I don't know then. I am not aware of anything else being needed.


----------



## algino (May 18, 2016)

*IHKA Issue*

Hi shawn ,

I have been following this forum for quite soemtime and understand that you will be able to solve some coding issues here with your expertise.

I have recently retrofitted a pair of bmw F10 front seat with ventilated and massage function with my local workshop here. I have also replaced my aircon climate control panel aka Ihka high which i presumed that comes with ventilated button and heater seat button as well. ( My original IHKA should be IHKA low if not mistaken )

All the wiring has been nicely done up and everything just works as it should.

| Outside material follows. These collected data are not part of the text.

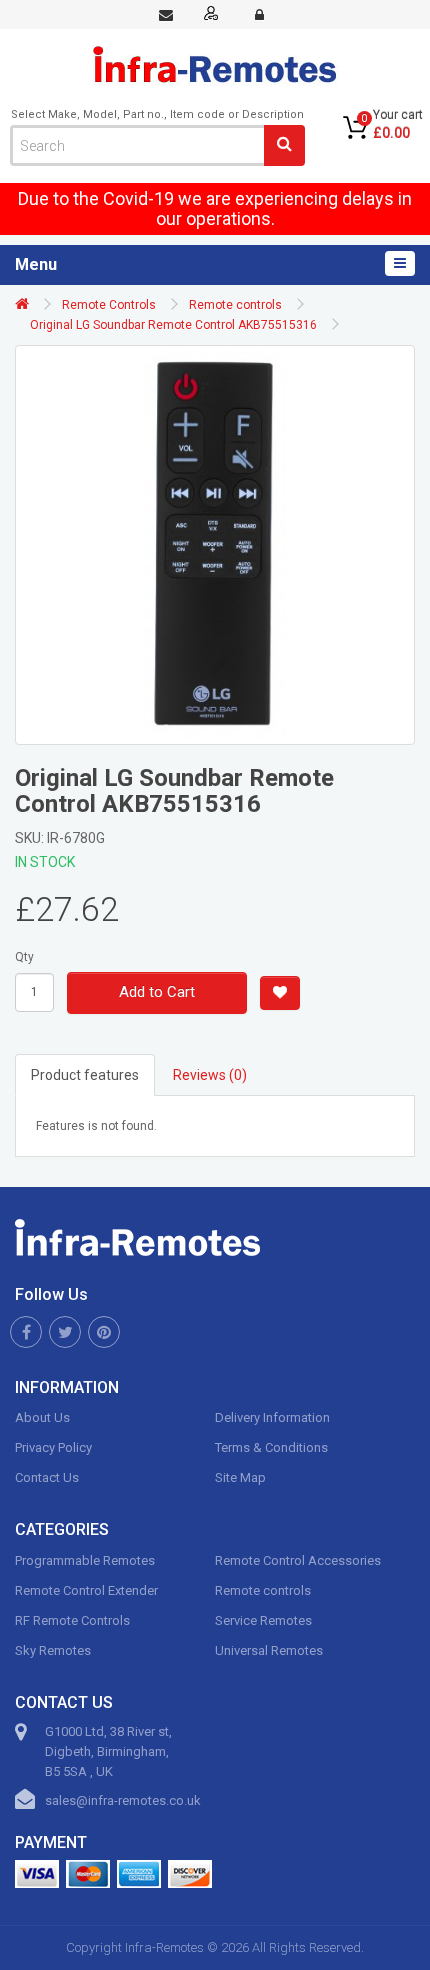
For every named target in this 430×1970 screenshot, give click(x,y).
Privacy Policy (53, 1447)
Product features (85, 1075)
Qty (24, 957)
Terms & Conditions (271, 1447)
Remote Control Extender (86, 1590)
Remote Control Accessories (298, 1560)
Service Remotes (263, 1620)
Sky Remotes (53, 1650)
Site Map (240, 1477)
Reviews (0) (210, 1075)
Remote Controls (109, 305)
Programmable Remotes (85, 1560)
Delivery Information (272, 1417)
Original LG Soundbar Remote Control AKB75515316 (173, 325)
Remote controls (235, 305)
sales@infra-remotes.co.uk (123, 1800)
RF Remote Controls (72, 1620)
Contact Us (47, 1477)
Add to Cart (157, 992)
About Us (42, 1417)
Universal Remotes (269, 1650)
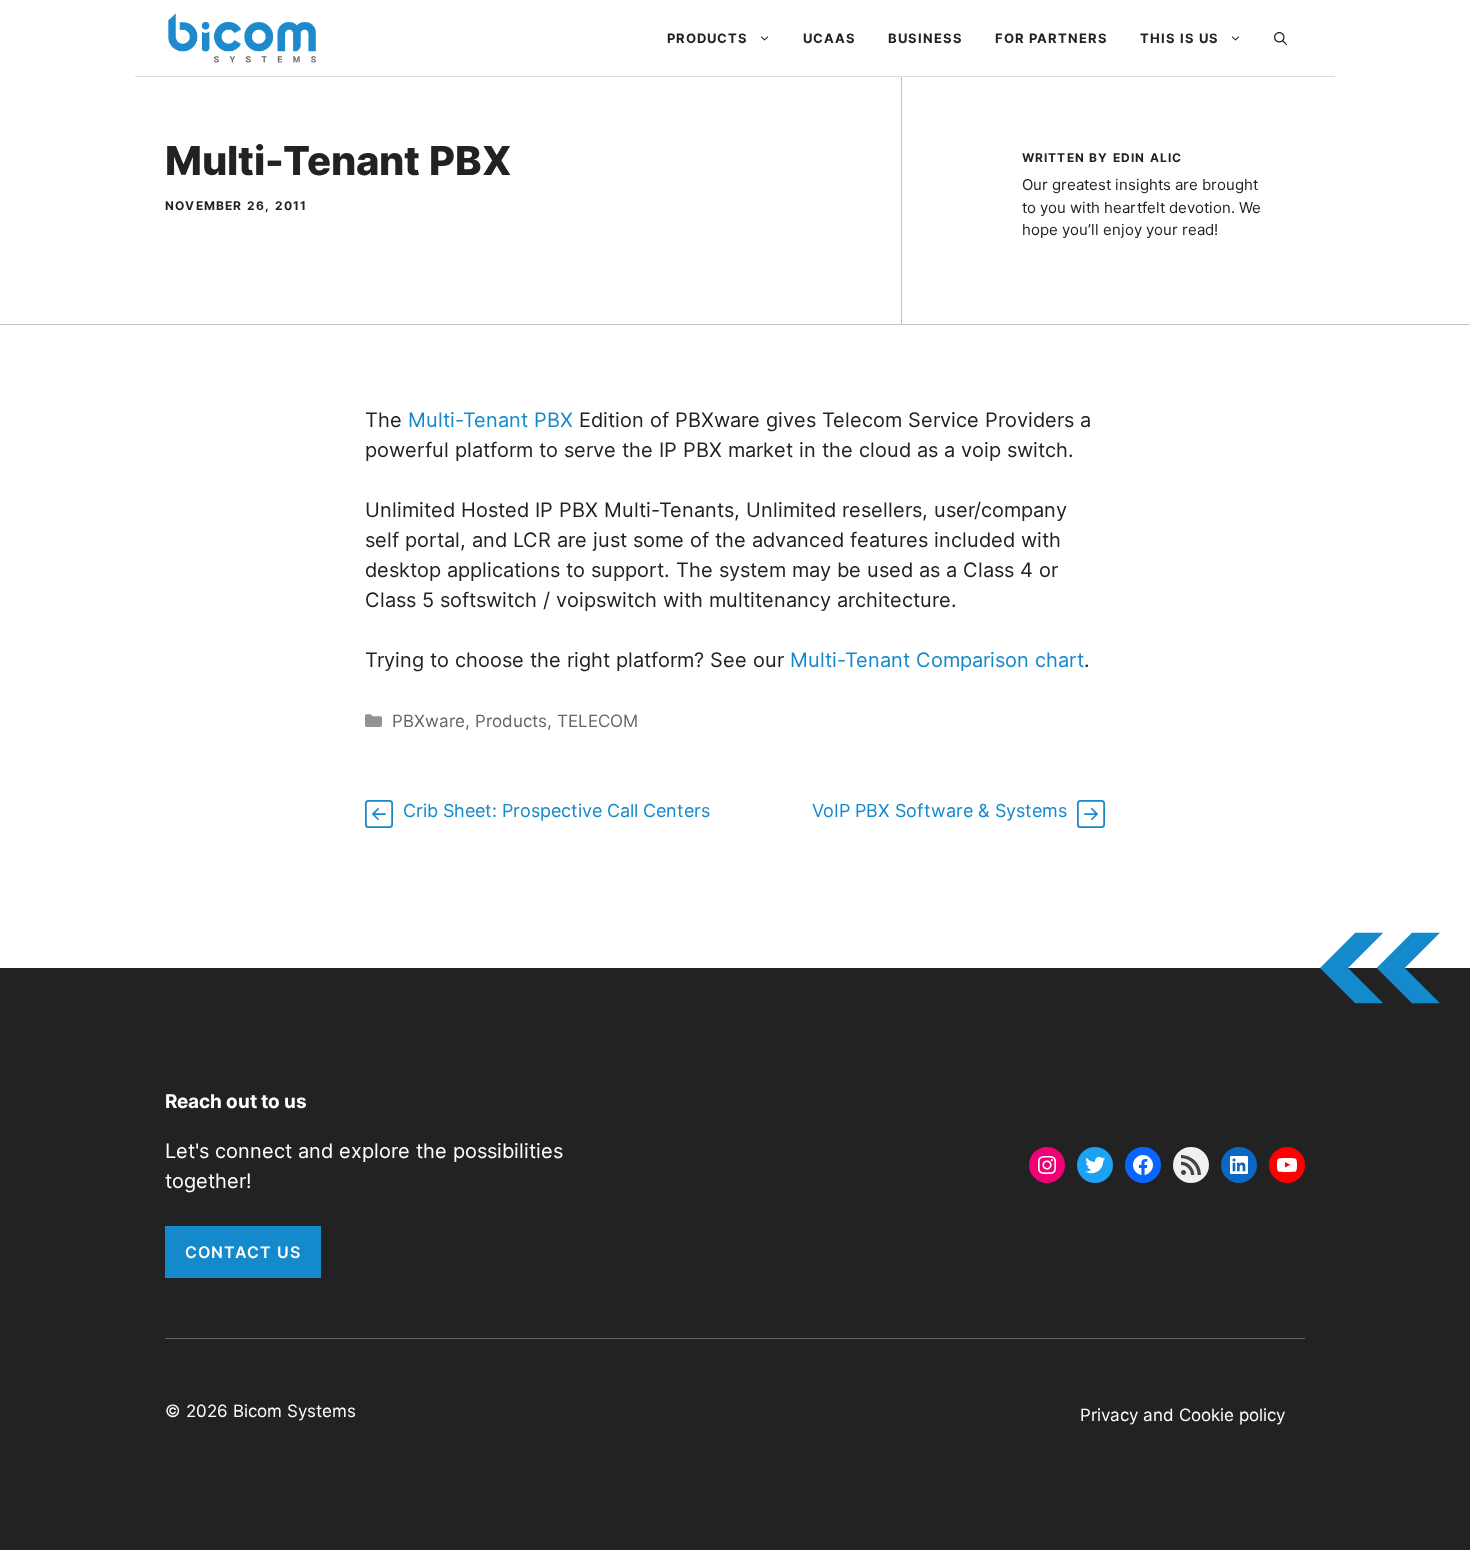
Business (925, 38)
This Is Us (1179, 38)
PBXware (428, 721)
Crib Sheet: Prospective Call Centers (556, 810)
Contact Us (243, 1252)
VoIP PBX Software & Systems (939, 810)
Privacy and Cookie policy (1182, 1415)
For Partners (1051, 38)
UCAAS (829, 38)
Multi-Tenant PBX (490, 420)
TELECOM (597, 721)
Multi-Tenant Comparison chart (934, 660)
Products (707, 38)
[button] (1280, 38)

However , i have noticed that my rear aircon vent ( Not 4NB ) will blows out hot air and and my back will get hot to occasionally ( kind like heater seat accidentally is in function but the weird is i did not press the heater button at all ! ) especially during the long trip driving.

I have checked with my workshop here and was told that they did not manage to VO code the 4NB into my new IKHA ( 4NB version ) and have no idea on it.

We suspected the occasionally rear aircon hot air and heater seat should be culprit of the missing "4NB "VO code and and still finding it hard to solve it now.

I will really appreciate if you can provide some useful guideline or coding method to solve this issues and hope to hear from you.

Thanks !


----------



## shawnsheridan (Jan 10, 2009)

algino said:


> ...
> 
> We suspected the occasionally rear aircon hot air and heater seat should be culprit of the missing "4NB "VO code and and still finding it hard to solve it now.
> 
> ...


Assuming this is true, Do you add 4NB to FA and VO Code IHKA?

E-Sys - VO Coding Guide.pdf:
https://mega.nz/#!1xpU2DqY!eVG7F6k0dIFZM5UTbvbFdfZtcHmIpdVSDBnKk8Rzg90


----------



## algino (May 18, 2016)

Hi Shawn , 

Yes we did , but we just can't vo code 4NB into FA no matter how. My workshop is rather experienced in coding and retrofitting too but they just can't solved this out since my last visit few weeks back. To what we don't understand is the new IHKA climate panel supposed to be a default 4NB IHKA and by right it shouldn't be so hard to VO code it. Or it is because we missed some sort like update or important file before VO code it ?


----------



## shawnsheridan (Jan 10, 2009)

algino said:


> Hi Shawn ,
> 
> Yes we did , but we just can't vo code 4NB into FA no matter how. My workshop is rather experienced in coding and retrofitting too but they just can't solved this out since my last visit few weeks back. To what we don't understand is the new IHKA climate panel supposed to be a default 4NB IHKA and by right it shouldn't be so hard to VO code it. Or it is because we missed some sort like update or important file before VO code it ?


I really do not know. If you create Flash TAL's for car with both 4NB in and out of FA, you can compare them, and see if any other modules hardware (HWEL) or module firmware (BTLD & SWFL) are needed.


----------



## algino (May 18, 2016)

Ok thanks for your advise and we will look into it !


----------



## Jani mughal (May 2, 2019)

*Problem with ccc coding bmw e60*

Hey guys 
I am from pakistan .i have bmw e60 2004 .couple of days ago i faced some error on my ccc i dont no how to fix this and even in my country no onw know how to execute this error well i tell you .....i am facing on climate control that KLIMA_SG_.......WRONG CODING.....and after this error i cant control my cd tracks with knob controller .....could any one here who can help me out how to fix this ..i even bought carly bmw device from germany but nothing is happened as i expected ...please help me out i would b very thankfull


----------